A Gene Set Method to Predict Patient Survival Risks from Gene Expression Data (#88)
Background: Gene sets representing modules of biological functions, such as pathways and transcriptional regulations, have been actively studied and applied in the analyses of high-throughput gene expression data in clinical studies. While many previous studies have focused on finding gene sets significantly associated with disease conditions, the use of gene sets for the prediction of patient risks from censored survival times hasn’t been well studied.

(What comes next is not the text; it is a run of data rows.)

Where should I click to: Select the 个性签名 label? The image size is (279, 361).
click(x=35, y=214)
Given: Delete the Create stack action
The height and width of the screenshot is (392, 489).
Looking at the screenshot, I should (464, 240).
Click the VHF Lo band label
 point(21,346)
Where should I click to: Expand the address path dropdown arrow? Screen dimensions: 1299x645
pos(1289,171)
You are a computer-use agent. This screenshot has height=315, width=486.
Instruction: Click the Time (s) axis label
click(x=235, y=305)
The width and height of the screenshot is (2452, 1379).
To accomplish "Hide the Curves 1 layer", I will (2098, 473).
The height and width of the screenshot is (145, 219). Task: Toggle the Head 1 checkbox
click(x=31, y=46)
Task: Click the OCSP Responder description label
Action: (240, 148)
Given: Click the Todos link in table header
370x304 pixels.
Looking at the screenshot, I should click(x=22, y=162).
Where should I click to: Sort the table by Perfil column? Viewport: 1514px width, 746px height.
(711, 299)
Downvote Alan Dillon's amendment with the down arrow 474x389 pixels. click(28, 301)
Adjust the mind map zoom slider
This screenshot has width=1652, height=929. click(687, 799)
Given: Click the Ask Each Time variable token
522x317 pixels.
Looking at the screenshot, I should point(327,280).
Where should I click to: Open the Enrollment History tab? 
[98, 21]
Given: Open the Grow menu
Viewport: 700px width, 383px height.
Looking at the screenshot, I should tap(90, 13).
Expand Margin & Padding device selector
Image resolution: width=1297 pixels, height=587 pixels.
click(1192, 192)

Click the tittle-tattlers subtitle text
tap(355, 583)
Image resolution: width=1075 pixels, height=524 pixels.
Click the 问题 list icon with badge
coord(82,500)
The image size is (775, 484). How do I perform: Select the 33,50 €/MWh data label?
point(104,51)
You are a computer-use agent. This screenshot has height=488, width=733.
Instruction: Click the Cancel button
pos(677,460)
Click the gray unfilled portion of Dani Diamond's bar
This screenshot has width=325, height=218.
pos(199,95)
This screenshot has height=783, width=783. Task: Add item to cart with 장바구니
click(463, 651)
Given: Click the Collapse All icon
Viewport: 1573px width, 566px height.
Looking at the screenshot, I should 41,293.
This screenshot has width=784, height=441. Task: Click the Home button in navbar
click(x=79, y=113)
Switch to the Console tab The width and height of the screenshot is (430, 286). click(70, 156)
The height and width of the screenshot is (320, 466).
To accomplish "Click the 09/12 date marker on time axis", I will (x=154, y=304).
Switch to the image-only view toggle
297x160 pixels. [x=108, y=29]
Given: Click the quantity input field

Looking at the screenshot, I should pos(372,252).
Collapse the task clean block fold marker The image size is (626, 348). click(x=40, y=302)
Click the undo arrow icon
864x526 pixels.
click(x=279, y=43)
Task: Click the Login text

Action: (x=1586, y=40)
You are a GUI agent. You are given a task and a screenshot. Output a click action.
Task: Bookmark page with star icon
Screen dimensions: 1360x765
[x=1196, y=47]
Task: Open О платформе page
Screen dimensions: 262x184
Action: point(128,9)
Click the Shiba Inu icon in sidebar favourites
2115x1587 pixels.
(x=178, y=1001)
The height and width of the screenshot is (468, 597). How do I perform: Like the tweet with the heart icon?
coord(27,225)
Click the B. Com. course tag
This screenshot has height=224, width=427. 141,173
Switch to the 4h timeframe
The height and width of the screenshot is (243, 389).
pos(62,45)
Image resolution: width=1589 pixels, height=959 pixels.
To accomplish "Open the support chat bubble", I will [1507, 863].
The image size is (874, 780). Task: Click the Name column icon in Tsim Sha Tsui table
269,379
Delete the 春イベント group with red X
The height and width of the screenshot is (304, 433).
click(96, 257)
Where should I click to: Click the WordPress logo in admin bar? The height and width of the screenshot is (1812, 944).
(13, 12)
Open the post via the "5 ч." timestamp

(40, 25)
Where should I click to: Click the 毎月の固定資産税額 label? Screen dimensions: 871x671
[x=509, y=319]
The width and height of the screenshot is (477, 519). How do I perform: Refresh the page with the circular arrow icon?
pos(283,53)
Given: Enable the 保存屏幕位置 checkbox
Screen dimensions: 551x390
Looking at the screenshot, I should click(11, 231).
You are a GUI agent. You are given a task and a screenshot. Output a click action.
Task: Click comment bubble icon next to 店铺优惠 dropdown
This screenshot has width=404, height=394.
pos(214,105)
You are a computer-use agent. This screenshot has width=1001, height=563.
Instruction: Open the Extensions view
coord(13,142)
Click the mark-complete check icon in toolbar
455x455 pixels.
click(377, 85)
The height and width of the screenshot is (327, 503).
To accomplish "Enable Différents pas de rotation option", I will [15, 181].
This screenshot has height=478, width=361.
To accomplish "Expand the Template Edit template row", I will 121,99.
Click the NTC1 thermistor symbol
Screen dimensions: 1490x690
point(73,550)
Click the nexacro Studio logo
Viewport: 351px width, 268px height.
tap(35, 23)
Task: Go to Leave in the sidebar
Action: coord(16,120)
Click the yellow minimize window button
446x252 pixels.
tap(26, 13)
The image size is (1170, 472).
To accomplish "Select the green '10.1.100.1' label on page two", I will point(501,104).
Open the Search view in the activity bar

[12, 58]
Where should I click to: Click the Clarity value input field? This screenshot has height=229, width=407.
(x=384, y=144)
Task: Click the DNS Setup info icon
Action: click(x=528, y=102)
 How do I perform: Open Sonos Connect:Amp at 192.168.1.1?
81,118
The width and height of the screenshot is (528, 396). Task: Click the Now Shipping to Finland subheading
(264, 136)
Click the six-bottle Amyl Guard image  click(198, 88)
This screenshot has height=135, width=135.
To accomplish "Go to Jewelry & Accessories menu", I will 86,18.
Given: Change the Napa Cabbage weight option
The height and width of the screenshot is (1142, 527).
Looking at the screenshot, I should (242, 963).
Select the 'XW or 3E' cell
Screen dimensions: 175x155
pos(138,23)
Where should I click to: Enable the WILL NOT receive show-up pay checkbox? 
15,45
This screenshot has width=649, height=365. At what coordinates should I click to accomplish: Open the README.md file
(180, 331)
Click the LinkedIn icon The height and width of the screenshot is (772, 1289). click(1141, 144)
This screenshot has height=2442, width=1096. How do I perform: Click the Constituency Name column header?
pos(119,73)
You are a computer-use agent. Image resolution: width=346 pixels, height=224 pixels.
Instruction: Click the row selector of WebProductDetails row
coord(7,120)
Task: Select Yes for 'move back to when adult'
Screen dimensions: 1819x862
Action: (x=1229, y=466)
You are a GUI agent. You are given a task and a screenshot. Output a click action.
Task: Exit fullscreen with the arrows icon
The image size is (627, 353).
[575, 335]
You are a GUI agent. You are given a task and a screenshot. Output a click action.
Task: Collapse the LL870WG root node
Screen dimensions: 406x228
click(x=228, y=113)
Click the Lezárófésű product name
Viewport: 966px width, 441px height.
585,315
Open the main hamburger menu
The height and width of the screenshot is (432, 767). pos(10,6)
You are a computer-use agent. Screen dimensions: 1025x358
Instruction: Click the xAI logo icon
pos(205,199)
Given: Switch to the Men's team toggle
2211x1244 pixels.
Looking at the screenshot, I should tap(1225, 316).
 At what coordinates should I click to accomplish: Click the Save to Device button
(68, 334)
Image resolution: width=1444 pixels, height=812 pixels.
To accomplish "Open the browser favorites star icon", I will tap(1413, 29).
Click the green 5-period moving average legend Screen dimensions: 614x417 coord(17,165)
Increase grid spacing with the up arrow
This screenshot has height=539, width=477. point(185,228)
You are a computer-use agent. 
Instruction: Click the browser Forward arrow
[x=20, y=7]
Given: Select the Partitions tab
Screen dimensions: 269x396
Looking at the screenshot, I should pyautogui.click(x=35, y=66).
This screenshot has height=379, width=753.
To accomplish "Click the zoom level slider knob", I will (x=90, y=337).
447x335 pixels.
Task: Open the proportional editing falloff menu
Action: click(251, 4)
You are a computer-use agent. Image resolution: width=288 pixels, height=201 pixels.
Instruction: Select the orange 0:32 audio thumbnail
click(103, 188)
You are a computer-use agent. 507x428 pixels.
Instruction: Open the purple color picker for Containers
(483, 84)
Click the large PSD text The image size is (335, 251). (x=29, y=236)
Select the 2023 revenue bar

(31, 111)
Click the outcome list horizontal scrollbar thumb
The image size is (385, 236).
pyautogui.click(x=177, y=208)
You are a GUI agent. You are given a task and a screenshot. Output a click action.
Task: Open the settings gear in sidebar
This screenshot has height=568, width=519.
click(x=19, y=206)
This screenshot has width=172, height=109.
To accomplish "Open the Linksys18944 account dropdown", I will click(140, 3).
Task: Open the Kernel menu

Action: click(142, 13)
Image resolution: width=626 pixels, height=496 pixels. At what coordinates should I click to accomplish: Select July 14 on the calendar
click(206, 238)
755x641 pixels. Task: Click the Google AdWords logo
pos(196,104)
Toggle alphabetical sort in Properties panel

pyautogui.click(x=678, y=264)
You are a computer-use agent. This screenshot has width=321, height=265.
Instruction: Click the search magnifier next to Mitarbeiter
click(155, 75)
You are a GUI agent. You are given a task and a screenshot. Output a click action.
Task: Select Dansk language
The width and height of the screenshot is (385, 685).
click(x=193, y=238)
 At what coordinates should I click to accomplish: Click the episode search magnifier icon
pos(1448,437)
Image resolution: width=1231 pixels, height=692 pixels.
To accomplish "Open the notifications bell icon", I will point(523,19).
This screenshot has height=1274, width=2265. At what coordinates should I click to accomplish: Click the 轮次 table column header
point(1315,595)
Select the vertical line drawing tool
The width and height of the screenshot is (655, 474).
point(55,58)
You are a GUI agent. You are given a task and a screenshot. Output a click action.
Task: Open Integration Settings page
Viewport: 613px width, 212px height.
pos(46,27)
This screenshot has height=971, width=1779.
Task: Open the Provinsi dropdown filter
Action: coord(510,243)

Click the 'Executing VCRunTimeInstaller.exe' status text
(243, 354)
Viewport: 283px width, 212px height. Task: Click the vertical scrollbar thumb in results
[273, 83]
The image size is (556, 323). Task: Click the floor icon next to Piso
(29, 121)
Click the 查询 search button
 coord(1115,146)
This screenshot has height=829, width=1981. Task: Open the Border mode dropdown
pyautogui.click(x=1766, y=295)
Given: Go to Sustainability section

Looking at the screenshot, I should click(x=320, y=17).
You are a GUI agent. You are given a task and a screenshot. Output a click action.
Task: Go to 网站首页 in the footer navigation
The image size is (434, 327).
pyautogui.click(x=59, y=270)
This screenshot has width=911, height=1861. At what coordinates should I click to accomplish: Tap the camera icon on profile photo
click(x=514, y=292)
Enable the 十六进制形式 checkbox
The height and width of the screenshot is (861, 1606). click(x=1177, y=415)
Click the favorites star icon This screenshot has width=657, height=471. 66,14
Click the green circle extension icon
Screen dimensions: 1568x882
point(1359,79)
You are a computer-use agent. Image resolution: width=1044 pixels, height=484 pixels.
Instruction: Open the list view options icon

Results: In this work, we propose a method that utilizes gene sets in the prediction of patient survival risks using gene expression profiles. The method uses the gene set information by summarizing the expression indices of member genes, and incorporates both the single gene and gene set information in the framework of conventional prediction methods. Tested over multiple data sets of cancer and severe injury, the method shows significantly improved prediction power for patient survival risks comparing with conventional single gene predictions, and the performance of prediction seems to benefit from the use of an integrated super-collection of multiple available gene set collections. Detailed examination of the results of prediction in the injury data shows that gene sets selected by the method for the prediction are highly interpretable in biology.
Conclusions: To date, most of outcome predictions using gene expression data have focused on single gene information. The development utilizing gene set information is expected to applicable in a wide range of survival prediction problems in clinical genomics and personalized medicine.